White skin pigmentation is not a hindrance in obtaining an education in this country. The same cannot be said for students of color.

According to a 2018 Georgetown University study, only 7% of Blacks, who represented 15% of the college-age population, attend selective public colleges, while only 12% of Latines, who comprised 21% of the college-age population are in attendance.

To consider race and ethnicity in college admissions decisions attempts to provide equal opportunity for all.

Its purpose is not to exclude euroamericans, but to serve the missions of colleges and universities in creating diverse learning environments for the betterment of the overall student body, for the good of the general public, and for a future functioning workforce.

Two crucial cases designed to strengthen white affirmative action are now before the Supreme Court. One challenges the consideration of race during the admission process at public universities (Students for Fair Admissions, Inc., Petitioner v. University of North Carolina); the other challenges its usage at private institutions (Students for Fair Admissions, Inc., Petitioner v.
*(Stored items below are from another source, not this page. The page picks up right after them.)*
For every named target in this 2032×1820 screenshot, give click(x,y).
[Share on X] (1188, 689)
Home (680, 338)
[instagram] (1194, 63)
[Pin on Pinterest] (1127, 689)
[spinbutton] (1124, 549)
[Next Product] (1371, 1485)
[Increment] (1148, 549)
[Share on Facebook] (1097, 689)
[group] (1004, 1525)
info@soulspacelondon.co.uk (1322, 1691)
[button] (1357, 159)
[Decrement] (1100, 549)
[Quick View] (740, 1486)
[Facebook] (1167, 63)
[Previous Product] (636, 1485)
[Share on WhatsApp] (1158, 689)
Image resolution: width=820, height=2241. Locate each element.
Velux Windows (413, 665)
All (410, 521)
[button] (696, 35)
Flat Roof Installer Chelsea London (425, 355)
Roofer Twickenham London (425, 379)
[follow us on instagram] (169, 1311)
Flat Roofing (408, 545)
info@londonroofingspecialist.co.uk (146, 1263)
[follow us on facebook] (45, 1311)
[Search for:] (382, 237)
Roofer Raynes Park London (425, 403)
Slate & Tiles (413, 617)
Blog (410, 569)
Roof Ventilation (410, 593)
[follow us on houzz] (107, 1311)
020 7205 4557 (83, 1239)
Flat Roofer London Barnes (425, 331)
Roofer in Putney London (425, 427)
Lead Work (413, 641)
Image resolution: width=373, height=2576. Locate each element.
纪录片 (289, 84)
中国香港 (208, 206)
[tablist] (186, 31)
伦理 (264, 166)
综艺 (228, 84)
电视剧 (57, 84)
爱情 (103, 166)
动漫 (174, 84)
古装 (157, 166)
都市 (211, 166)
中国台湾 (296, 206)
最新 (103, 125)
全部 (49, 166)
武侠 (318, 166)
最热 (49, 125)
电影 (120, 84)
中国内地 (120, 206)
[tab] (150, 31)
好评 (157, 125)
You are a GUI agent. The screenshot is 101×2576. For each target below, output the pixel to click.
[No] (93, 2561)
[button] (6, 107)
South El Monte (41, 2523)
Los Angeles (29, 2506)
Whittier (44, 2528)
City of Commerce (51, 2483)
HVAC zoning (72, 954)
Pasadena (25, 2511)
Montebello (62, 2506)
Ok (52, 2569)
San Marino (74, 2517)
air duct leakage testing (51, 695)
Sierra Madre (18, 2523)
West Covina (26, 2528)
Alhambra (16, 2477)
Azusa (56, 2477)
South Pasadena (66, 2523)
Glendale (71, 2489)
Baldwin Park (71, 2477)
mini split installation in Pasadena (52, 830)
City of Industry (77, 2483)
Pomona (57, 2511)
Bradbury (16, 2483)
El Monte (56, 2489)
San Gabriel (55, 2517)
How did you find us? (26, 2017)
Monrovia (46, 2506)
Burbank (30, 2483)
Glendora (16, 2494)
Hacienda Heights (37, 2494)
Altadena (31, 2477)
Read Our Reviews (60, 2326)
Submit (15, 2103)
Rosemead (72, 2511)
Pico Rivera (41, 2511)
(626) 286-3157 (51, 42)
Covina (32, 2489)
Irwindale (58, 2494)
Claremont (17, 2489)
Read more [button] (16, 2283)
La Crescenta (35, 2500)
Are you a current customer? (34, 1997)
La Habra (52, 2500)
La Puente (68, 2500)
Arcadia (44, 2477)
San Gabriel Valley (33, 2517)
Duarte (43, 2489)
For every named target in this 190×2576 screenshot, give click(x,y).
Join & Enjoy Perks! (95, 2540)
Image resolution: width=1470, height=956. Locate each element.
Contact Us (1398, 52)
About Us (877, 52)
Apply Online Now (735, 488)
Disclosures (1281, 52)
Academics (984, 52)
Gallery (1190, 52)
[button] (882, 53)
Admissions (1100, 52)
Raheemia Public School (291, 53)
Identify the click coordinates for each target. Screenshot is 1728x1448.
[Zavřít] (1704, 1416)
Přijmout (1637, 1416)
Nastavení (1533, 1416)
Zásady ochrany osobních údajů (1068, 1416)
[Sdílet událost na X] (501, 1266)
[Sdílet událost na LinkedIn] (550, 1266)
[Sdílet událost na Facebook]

President and Fellows of Harvard College).

If the justices use the same judicial logic employed in Dobbs v Jackson Women’s Health Organization, which led to overturning Roe v Wade, then they can justify outlawing the consideration of race and ethnicity as one factor in determining admission — undoing 40 years of precedent.

Unfortunately, this failure to diversify – from grade school to graduate school – continues the sorry history played out by our education system, which serves as the primary engineer for societal inequalities as white affirmative action is reinforced.